The term of this Agreement shall commence upon the Partner's acceptance of this Partner Agreement and the submission and subsequent acceptance by the Company of the Partner's application to join the Partner Program. This Agreement shall remain in effect until terminated by either the Partner or the Company in accordance with the terms set forth herein. Either party may terminate this Agreement at any time, with or without cause, by providing the other party with written notice of termination. Such termination shall become effective 30 calendar days after the receipt of the notice of termination by the other party. Notwithstanding the above, any material breach of this Agreement by either party shall result in immediate termination effective on the date of the occurrence of the material breach. This termination clause is designed to provide clear and unambiguous terms for the cessation of the agreement, ensuring both parties are aware of the conditions under which the relationship can be dissolved, either through a standard notice period or immediate effect in the case of material breach, thereby minimizing potential disputes or legal challenges related to termination conditions.

Advertising and Promotion

Partner is prohibited from advertising or promoting the Company, its products, or services without obtaining prior written authorization from the Company for the specific materials intended for use. Additionally, advertising or promotion must not be conducted through any illegal or unethical means. The Company retains exclusive authority to dictate the size, composition, and messaging of all promotional and advertising content. The Company also reserves the right to determine what constitutes an unauthorized method of advertisement or promotion. Should a Partner engage in unauthorized advertising or promotional activities, the Company will issue a written "notice to correct" to the Partner. The Partner will then have fifteen (15) days to amend the unauthorized method of advertisement or promotion to the satisfaction of the Company. Failure to make the required corrections within this timeframe will constitute a material breach and result in immediate termination of the Partner’s agreement,  the forfeiture of all unpaid commissions and any stock awards. Examples of unauthorized and prohibited advertising or promotional methods include, but are not limited to, the following:

  • Spamming or the use of unsolicited email and other forms of mass messaging.

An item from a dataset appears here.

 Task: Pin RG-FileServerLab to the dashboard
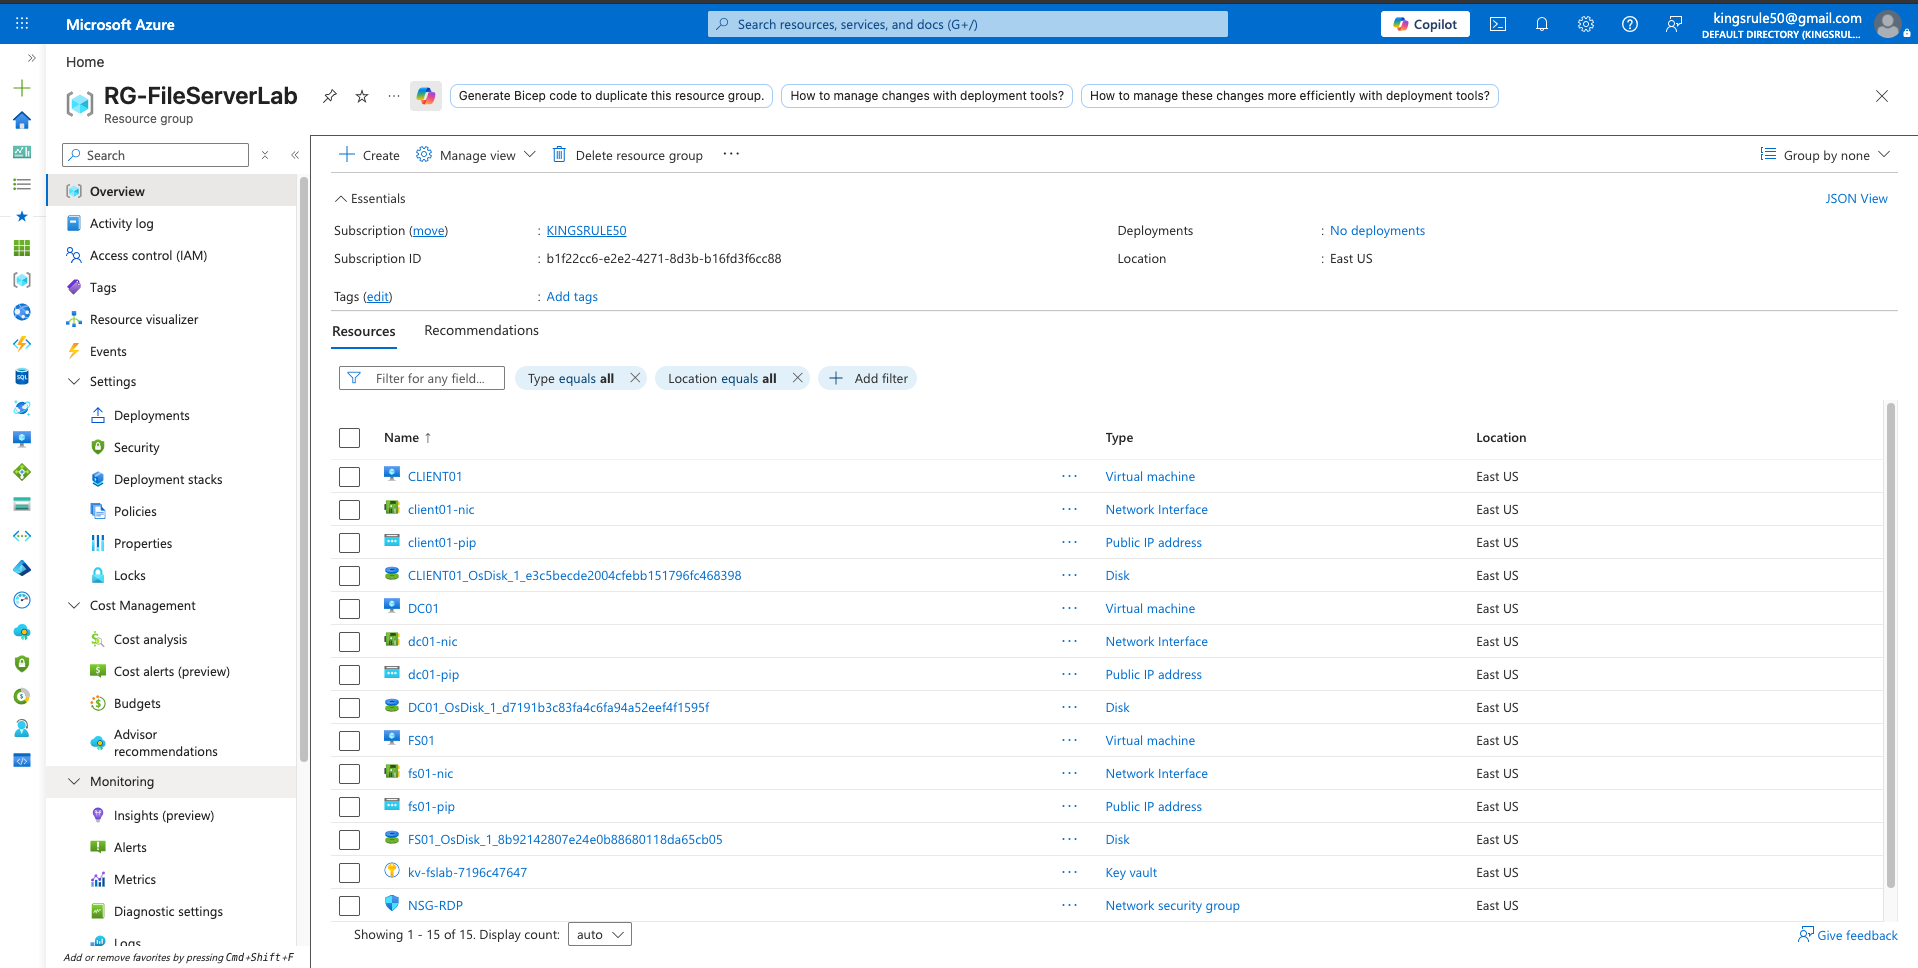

  • False Representation: Promoting products or services in a misleading or deceptive manner.

  • Inappropriate Content: Utilizing platforms or media that promote hate speech, adult content, violence, or other obscene material.

  • Discriminatory Practices: Advertising that promotes discrimination based on race, gender, religion, nationality, disability, sexual orientation, or age.

  • Illegal Activities: Promotion that encourages illegal activities or incorporates illegal content.

  • Infringement of Rights: Violating or encouraging the violation of intellectual property rights.

  • Misuse of Company Branding: Unauthorized use of the Company’s logos, trademarks, or other branding elements.

  • Negative Comparison: Denigrating or defaming competitors inappropriately in promotional materials.

  • Unapproved Partnerships: Implying partnerships or endorsements with other brands or entities without explicit permission.

  • Manipulative Advertising: Utilizing advertising techniques or platforms that manipulate user behavior in unethical ways.

Each of these examples represents a breach of the terms of the Agreement and could lead to serious repercussions, including termination of partnership and loss of financial benefits. The Company’s aim is to maintain high standards of integrity and ethics in all advertising and promotional activities associated with its brand.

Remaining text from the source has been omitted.